A VITÓRIA DOS PERDEDORES
"They know there's no sucess like failure
And failure's no sucess at all."
parafraseando Dylan em “Love Minus Zero”
Confesso: pouco tempo atrás, eu só teria me sentado para escrever uma resenha sobre o Belle & Sebastian pra meter o pau e tirar um sarro: era uma banda que eu não conseguia respeitar. Mais: que olhava até com um certo desprezo, desde a adolescência. Adorava falar mal. Eu, que chegava a achar o som do Alice in Chains “muito ensolarado”, que chegava a querer que o Nirvana fosse um pouco mais raivoso e que queria que as guitarras do Badmotorfinger fossem mais pesadas, nunca iria respeitar uma bandinha de som tão frouxo e de atitude tão... perdedora. As coisas mudaram.
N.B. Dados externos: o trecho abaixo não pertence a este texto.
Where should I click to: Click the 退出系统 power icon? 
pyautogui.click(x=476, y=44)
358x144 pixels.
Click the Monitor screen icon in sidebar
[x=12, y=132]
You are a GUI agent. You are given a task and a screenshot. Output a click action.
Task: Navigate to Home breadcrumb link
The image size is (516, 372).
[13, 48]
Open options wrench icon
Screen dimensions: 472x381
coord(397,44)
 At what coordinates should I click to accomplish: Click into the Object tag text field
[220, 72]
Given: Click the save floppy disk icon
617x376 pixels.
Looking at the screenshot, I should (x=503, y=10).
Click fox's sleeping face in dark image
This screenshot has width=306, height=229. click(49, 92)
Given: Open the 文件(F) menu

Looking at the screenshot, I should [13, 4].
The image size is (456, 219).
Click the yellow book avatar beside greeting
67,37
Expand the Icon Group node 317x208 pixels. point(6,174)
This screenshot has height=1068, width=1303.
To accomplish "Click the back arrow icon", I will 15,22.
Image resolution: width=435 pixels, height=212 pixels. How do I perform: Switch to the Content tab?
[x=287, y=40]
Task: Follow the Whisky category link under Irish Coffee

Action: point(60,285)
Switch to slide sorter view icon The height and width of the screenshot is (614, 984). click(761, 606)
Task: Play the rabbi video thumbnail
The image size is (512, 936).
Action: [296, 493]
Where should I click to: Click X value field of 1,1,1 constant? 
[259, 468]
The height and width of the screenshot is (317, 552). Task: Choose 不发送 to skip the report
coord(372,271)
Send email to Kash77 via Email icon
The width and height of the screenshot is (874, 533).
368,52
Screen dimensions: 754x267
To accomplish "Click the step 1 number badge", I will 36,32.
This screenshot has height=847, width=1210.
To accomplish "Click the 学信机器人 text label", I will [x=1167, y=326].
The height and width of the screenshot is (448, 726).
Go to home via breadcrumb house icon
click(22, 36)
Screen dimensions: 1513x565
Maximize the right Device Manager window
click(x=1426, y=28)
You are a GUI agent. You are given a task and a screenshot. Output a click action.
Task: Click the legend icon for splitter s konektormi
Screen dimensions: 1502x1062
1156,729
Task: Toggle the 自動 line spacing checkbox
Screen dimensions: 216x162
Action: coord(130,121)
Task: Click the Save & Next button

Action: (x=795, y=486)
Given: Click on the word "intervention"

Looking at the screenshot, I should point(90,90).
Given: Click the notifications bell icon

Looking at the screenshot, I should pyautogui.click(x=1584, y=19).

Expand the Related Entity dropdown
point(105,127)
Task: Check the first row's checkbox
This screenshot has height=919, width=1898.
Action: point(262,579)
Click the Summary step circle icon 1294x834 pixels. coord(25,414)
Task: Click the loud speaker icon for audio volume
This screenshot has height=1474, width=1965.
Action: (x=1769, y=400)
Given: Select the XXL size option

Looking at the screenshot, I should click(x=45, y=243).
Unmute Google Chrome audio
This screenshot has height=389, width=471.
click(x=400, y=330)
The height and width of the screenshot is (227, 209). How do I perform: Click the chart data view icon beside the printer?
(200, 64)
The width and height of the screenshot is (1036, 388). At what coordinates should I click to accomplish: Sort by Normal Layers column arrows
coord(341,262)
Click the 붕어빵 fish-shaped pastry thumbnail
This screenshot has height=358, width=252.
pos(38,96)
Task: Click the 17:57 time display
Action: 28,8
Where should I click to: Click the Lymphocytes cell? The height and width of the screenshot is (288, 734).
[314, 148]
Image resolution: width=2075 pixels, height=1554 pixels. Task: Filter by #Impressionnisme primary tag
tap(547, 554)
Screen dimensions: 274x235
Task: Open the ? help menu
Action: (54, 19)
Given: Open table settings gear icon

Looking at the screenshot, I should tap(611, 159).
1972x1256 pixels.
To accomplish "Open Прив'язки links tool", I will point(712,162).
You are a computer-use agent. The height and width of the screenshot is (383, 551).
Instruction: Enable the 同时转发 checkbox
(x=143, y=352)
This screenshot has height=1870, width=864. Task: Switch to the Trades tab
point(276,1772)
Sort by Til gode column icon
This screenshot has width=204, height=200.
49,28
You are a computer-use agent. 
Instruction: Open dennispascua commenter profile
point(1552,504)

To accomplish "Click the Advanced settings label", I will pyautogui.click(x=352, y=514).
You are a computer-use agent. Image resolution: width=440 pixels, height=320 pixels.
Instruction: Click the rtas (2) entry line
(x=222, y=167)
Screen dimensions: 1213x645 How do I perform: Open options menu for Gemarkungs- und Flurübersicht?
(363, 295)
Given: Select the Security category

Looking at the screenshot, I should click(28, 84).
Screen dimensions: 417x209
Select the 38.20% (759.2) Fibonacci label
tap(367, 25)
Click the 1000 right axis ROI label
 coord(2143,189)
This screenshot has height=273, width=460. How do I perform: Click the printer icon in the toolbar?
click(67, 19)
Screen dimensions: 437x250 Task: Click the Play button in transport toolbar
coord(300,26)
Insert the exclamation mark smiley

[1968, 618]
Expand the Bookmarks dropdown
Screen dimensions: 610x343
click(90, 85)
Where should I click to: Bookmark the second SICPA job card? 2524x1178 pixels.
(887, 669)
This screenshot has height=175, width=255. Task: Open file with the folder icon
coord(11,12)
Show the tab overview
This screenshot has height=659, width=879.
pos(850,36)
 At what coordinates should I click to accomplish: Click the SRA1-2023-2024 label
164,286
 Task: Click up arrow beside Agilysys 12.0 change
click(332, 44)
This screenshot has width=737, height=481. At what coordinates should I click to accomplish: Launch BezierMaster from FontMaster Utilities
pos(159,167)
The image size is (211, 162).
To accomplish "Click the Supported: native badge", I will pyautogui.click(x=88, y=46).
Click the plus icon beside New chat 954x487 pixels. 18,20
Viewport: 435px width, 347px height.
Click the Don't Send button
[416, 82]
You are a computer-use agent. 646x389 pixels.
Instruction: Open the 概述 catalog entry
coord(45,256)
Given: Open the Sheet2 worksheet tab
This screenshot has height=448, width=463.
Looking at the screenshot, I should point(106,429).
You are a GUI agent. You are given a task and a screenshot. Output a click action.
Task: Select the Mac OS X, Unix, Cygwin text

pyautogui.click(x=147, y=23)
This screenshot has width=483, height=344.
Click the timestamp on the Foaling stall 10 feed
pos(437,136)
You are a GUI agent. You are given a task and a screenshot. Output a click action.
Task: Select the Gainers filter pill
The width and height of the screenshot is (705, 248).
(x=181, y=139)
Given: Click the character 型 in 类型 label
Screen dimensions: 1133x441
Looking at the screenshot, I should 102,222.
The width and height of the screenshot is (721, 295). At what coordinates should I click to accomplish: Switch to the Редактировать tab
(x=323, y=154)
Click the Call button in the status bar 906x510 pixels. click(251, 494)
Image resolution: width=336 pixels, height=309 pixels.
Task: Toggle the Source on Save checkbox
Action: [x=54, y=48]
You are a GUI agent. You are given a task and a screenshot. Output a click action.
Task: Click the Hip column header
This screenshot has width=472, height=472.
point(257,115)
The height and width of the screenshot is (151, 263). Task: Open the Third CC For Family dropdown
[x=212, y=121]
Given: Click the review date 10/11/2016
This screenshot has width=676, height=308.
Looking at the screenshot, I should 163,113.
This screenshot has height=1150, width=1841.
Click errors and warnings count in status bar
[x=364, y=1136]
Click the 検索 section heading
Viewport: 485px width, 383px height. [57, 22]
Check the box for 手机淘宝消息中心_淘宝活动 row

Por que essa repulsa que eu tinha ao Belle & Sebastian? Talvez porque o lance deles nunca teve nada a ver com o tal do Rock and Roll, esse deus que eu tinha decidido adorar de joelhos. Os caras do Belle & Sebastian pareciam aquele tipo de gente que vai à igreja todo domingo, dorme abraçada com ursinhos de pelúcia e acha guitarras distorcidas uma ofensa aos ouvidos. Vocês acham que, no início da carreira, o B&S enfrentou as espeluncas trash de Glasgow, tocando para um público embriagado com muito do bom uísque escocês? Nada. Vocês sabem: eles preferiam tocar em cafés, livrarias e saraus culturais - esses CDFzinhos... Ensaios ensurdecedores na garagem? Claro que não! Eu imagino os caras presos no quarto, papel de parede coloridinho ao redor, tocando um violão bem baixinho, cantando aos sussurros, todo mundo preocupado em não fazer muita zorra porque senão a mamãe ia dar bronca... Sexo, drogas e rock and roll? Nem sinal. Não é à toa que os adjetivos mais comuns para descrever a banda sempre foram "meigo", "delicado" e "fofo". Além disso, Stuart Murdoch nunca foi o típico líder de uma banda de rock - sempre pareceu mais aquele carinha meio nerd e afeminado que adorava o Morrissey, ficava rabiscando poesia romântica no caderno durante as aulas chatas e sempre chorava nos finais dos filmes.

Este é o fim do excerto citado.